● Dataset
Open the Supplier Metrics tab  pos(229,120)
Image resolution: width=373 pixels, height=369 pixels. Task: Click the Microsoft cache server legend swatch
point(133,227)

---

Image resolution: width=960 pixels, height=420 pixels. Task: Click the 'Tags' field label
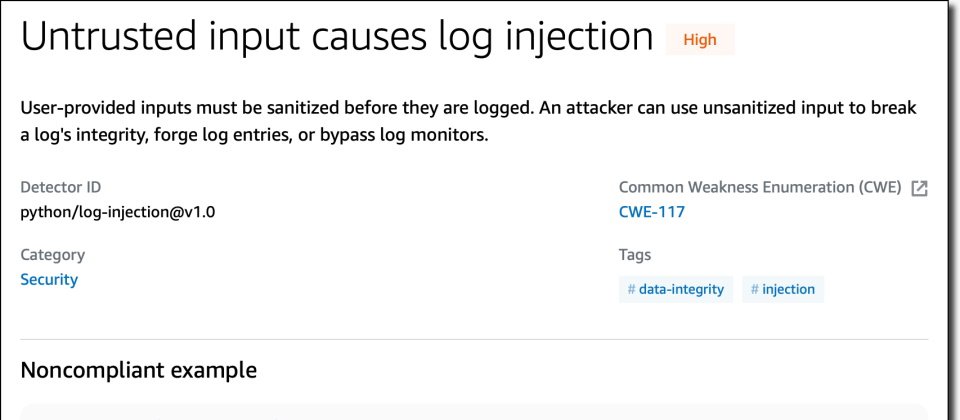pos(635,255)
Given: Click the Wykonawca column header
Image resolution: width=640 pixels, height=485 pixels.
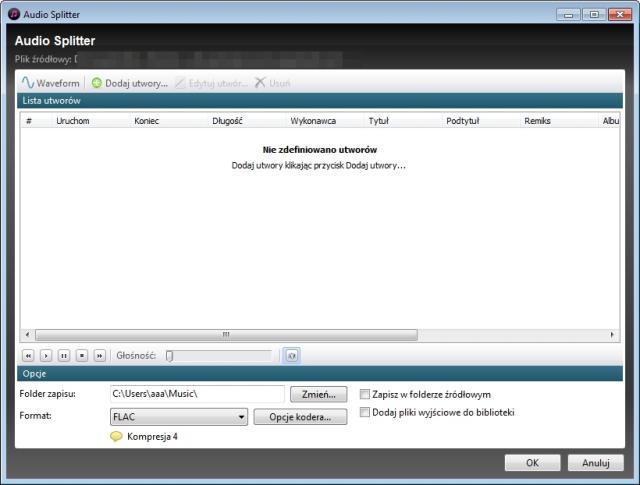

==

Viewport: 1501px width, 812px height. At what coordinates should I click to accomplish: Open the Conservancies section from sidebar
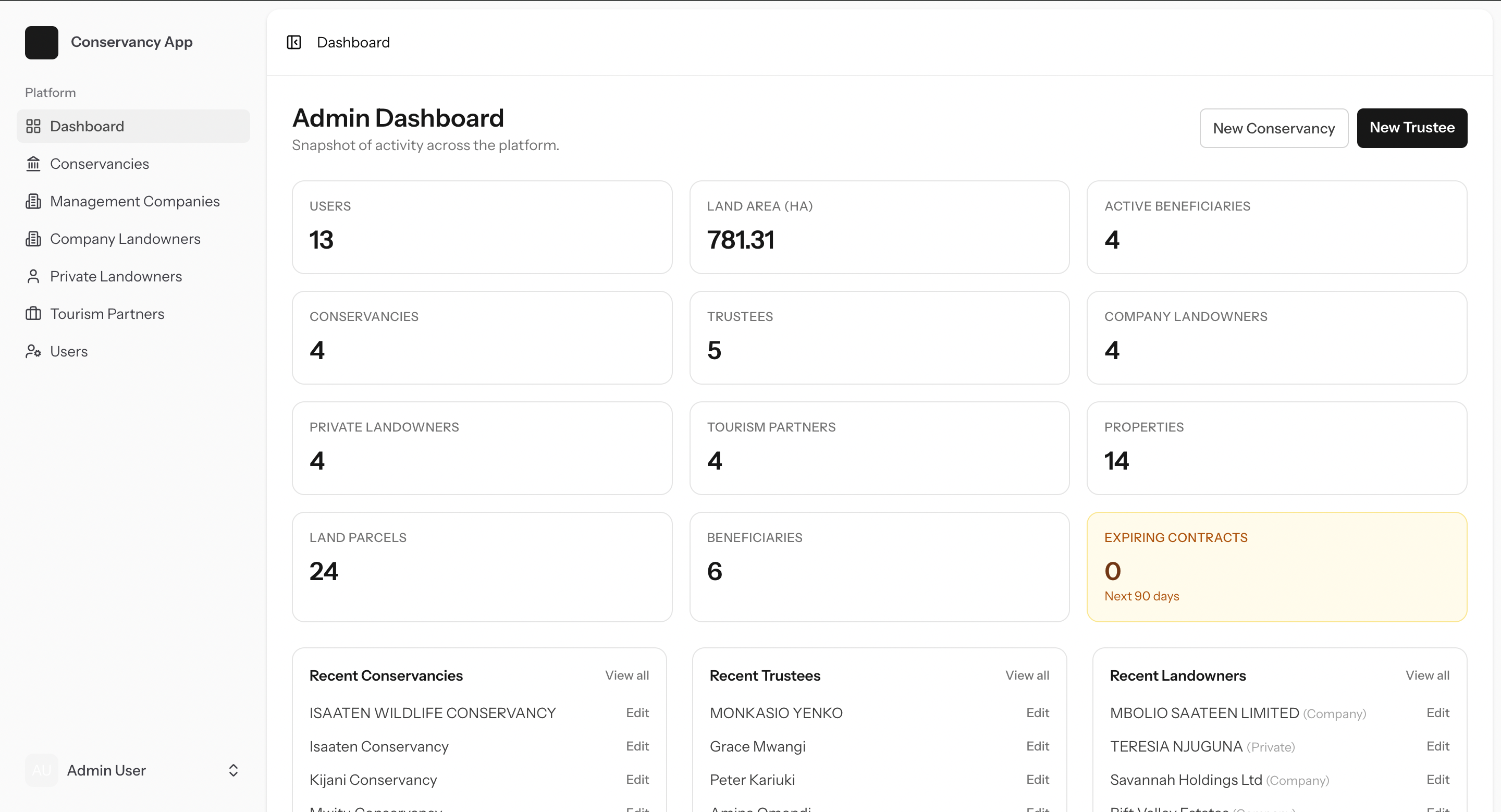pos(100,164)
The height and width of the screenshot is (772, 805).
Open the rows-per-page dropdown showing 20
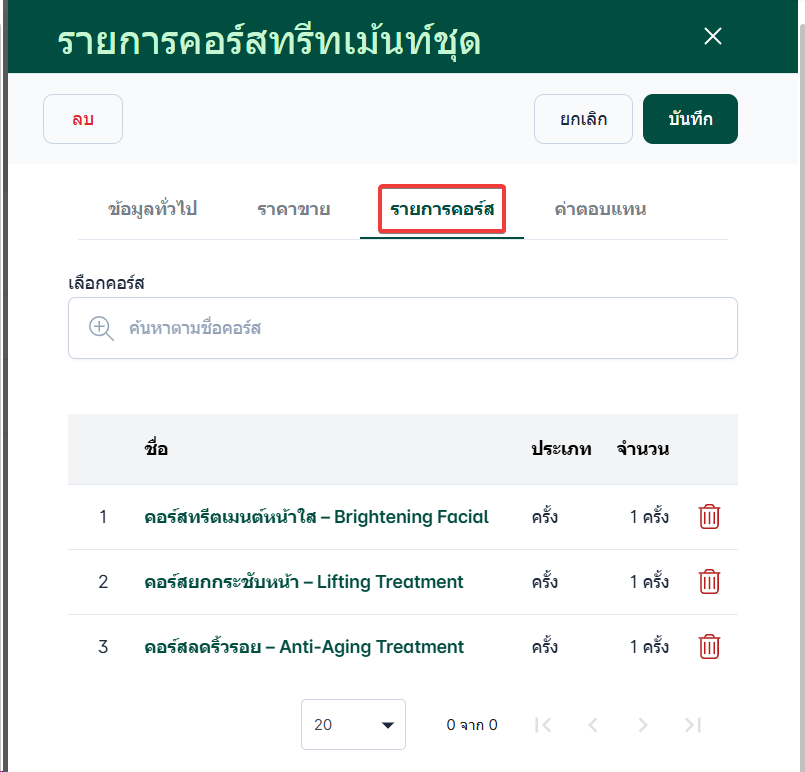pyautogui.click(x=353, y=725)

● Work to do
Update the entries in the stretch from the line containing "Open the Supplier" through the line containing "point(133,227)" by changing "legend swatch" to "color key" and leaving the rest untouched. Return only those lines.

● Task output
Open the Supplier Metrics tab  pos(229,120)
Image resolution: width=373 pixels, height=369 pixels. Task: Click the Microsoft cache server color key
point(133,227)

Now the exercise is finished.